# Aim of the exercise
Below are some records. Pull every line that contains the word "chevron".
--- Provided records ---
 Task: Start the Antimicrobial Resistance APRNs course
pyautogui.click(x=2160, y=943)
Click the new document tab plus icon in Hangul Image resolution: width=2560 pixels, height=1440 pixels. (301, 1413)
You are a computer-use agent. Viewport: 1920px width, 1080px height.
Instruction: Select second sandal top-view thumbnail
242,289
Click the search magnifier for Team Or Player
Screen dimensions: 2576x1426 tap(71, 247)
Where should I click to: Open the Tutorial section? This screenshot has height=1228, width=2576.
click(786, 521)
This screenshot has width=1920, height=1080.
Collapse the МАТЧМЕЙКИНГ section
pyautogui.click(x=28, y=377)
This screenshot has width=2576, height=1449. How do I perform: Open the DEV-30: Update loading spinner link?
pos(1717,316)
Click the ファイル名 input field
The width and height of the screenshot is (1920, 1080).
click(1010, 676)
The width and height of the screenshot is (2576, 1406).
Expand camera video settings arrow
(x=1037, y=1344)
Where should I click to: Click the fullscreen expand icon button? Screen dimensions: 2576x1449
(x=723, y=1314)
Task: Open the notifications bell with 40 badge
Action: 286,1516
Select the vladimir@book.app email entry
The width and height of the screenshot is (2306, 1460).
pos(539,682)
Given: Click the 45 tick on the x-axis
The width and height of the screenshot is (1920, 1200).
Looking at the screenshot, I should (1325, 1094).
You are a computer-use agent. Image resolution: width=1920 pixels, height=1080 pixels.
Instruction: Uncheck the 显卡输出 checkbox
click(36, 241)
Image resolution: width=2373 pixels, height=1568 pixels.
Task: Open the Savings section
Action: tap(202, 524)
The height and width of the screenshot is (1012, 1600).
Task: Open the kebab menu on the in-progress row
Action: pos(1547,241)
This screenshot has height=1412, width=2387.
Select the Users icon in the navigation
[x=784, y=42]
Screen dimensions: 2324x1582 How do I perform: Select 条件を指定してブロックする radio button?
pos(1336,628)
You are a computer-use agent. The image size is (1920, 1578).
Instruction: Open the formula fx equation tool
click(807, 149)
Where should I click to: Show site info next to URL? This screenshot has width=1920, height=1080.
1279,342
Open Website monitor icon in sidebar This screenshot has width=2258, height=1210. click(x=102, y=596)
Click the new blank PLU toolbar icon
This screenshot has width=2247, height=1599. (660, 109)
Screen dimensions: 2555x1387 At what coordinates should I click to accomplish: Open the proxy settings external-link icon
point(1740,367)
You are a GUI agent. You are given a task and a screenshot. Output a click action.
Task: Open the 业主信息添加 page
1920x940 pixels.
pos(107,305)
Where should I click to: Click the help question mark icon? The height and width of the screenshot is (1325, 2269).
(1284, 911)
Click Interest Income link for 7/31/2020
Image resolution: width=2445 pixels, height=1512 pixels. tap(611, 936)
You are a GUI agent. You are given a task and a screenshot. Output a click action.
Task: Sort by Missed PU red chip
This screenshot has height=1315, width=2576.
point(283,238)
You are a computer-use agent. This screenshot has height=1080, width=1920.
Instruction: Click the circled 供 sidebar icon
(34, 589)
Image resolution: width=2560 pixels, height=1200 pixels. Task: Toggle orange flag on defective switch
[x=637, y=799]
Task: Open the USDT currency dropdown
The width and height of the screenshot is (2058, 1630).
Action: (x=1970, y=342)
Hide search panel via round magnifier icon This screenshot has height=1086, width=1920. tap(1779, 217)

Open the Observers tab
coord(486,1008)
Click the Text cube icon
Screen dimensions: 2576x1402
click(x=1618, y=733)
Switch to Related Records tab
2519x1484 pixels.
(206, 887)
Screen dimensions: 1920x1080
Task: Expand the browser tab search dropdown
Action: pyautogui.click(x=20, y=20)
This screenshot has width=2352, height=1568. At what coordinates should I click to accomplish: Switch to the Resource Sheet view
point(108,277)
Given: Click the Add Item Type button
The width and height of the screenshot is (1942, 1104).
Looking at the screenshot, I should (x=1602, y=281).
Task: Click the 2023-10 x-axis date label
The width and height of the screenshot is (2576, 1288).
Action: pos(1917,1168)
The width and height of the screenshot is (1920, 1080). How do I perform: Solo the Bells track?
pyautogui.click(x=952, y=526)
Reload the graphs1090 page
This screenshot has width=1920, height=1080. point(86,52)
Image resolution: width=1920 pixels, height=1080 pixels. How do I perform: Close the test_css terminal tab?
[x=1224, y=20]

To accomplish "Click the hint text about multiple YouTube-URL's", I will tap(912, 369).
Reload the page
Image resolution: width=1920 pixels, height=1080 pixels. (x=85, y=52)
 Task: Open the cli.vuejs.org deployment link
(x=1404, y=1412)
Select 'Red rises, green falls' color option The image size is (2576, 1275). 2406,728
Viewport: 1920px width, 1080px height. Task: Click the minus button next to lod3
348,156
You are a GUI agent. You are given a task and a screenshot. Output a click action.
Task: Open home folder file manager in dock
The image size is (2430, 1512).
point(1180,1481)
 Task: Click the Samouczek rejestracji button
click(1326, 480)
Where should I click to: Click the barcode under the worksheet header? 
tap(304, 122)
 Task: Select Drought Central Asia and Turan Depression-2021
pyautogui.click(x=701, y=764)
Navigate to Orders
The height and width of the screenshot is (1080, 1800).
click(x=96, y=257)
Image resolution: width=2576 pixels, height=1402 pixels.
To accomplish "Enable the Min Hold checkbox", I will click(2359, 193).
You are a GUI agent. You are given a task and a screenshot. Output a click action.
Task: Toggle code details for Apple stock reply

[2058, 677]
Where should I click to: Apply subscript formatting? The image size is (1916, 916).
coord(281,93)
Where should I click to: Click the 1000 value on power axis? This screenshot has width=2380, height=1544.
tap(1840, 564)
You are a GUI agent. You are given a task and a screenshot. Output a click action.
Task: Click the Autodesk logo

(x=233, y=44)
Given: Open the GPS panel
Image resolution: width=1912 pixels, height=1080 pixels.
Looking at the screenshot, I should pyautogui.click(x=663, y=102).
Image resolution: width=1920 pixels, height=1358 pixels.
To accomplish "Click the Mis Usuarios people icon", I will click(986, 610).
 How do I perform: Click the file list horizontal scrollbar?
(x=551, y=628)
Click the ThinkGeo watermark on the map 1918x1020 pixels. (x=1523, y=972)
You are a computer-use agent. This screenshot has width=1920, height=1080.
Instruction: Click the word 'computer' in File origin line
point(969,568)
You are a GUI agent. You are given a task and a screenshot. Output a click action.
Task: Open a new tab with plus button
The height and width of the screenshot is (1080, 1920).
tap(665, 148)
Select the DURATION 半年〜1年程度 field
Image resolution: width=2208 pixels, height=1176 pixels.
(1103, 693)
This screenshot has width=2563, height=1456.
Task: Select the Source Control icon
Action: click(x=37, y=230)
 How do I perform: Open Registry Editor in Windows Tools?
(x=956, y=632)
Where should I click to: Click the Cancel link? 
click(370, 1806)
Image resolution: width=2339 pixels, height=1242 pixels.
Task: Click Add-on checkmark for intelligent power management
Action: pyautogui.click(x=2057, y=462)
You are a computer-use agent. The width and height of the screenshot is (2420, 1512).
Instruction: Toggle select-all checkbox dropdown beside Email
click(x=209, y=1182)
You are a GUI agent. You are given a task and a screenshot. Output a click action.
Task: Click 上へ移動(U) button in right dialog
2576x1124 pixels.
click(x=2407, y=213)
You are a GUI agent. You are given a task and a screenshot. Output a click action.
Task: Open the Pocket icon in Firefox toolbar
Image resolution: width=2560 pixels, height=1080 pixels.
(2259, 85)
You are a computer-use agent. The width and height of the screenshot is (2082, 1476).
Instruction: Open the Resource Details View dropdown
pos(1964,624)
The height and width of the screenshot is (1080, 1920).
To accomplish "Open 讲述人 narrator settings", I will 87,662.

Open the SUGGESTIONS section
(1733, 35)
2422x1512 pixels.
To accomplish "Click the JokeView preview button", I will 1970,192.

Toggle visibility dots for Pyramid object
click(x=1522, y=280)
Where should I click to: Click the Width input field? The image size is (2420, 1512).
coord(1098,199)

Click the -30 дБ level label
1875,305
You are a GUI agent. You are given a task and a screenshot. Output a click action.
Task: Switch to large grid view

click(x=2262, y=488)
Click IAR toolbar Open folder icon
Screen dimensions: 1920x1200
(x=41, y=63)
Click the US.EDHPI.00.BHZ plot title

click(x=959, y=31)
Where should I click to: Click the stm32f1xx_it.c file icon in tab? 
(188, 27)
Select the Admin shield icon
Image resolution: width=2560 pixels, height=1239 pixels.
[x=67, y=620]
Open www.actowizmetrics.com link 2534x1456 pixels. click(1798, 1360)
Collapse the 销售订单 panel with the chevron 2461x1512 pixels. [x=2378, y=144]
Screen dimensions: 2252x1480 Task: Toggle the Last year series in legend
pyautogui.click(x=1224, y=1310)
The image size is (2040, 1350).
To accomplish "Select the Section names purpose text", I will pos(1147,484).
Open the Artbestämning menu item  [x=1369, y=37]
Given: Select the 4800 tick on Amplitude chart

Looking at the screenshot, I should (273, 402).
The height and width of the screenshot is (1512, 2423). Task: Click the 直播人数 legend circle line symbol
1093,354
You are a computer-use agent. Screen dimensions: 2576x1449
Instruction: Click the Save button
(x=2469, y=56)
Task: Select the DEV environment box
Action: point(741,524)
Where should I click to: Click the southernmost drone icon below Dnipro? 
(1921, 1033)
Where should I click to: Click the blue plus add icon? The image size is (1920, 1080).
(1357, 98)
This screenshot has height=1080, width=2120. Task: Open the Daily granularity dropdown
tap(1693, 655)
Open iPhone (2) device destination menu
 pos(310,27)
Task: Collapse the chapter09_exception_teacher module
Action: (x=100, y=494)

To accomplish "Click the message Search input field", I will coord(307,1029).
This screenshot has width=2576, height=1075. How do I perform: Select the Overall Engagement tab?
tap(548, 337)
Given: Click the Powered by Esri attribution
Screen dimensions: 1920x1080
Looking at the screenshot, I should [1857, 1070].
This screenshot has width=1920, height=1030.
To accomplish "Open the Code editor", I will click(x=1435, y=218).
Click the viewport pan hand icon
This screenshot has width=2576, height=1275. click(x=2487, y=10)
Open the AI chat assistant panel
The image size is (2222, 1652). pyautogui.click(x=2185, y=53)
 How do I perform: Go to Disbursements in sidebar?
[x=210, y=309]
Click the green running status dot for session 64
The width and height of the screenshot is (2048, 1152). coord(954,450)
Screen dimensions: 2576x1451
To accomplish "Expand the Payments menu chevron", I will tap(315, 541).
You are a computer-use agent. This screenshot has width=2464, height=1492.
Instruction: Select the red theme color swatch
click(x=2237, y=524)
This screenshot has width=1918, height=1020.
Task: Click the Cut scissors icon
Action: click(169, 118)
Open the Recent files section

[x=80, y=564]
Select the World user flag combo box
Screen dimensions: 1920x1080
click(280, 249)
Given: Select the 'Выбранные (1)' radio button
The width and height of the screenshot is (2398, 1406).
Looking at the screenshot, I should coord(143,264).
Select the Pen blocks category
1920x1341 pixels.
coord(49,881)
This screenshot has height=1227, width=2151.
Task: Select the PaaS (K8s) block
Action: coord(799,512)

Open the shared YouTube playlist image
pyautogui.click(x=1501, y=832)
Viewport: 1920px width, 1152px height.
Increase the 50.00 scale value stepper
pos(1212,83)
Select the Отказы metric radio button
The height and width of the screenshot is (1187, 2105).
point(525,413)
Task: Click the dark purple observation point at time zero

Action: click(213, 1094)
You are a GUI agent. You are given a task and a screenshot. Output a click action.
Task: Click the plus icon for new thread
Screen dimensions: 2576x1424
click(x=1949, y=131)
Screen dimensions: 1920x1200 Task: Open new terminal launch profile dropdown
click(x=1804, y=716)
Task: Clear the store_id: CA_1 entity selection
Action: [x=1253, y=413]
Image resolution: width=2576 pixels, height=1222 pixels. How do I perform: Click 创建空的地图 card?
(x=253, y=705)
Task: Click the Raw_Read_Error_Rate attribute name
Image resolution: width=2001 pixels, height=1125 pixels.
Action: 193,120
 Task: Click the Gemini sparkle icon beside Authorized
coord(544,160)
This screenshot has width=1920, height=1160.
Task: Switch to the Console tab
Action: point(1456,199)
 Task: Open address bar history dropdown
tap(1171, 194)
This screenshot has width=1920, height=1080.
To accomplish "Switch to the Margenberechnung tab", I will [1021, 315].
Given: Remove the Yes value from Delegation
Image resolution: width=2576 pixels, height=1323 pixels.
---
# Answer to this task
Collapse the 销售订单 panel with the chevron 2461x1512 pixels. [x=2378, y=144]
To accomplish "Expand the Payments menu chevron", I will tap(315, 541).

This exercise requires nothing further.